Figure 2.Voxel-based DKI parameters (FA, AK, RK and MK)
were analyzed for 3 groups of WML+DNS+, WML+DNS- and WML-DNS-. Remarkable increase of AK, RK and MK at 1
month in patients with DNS (blue line) implies themselves as potential
indicators to discriminate between patients with and without DNS at early stage
of CO intoxication.
Figure 3.Absolute concentrations of tNAA, Cr and Cho in
mmol/mL (institutional unit) in patients of WML+DNS+ (blue), WML+DNS-(green)
and WML-DNS-(orange) at 1 week and 1, 3, and 9 months after CO intoxication.
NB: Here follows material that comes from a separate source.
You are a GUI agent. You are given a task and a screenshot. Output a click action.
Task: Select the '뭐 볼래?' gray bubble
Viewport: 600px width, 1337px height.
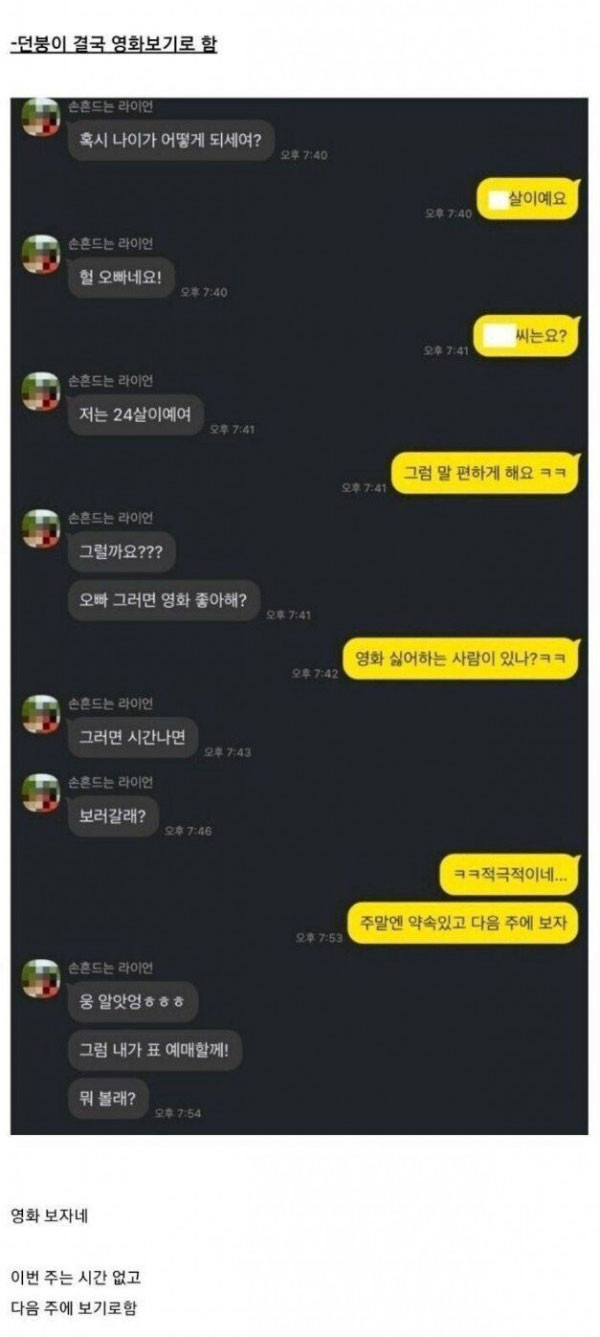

Cr
and Cho levels of DNS+ patients show significant increase especially at early
stage compared to DNS- patients either with or without WML. tNAA shows dramatical decrease for WML+
patients (blue and green) at 1 month and no significant difference between DNS+
and DNS- patients was found.
Figure 4.Absolute concentrations of Ins and Glx in
mmol/mL (institutional unit) in patients of WML+DNS+ (blue), WML+DNS-(green)
and WML-DNS-(orange) at 1 week and 1, 3, and 9 months after CO intoxication.
The longitudinal elevation of Ins level and descending of Glx in patients with
DNS suggest their association with neuropsychiatric activity and may help predicting prognosis of patients after CO intoxication.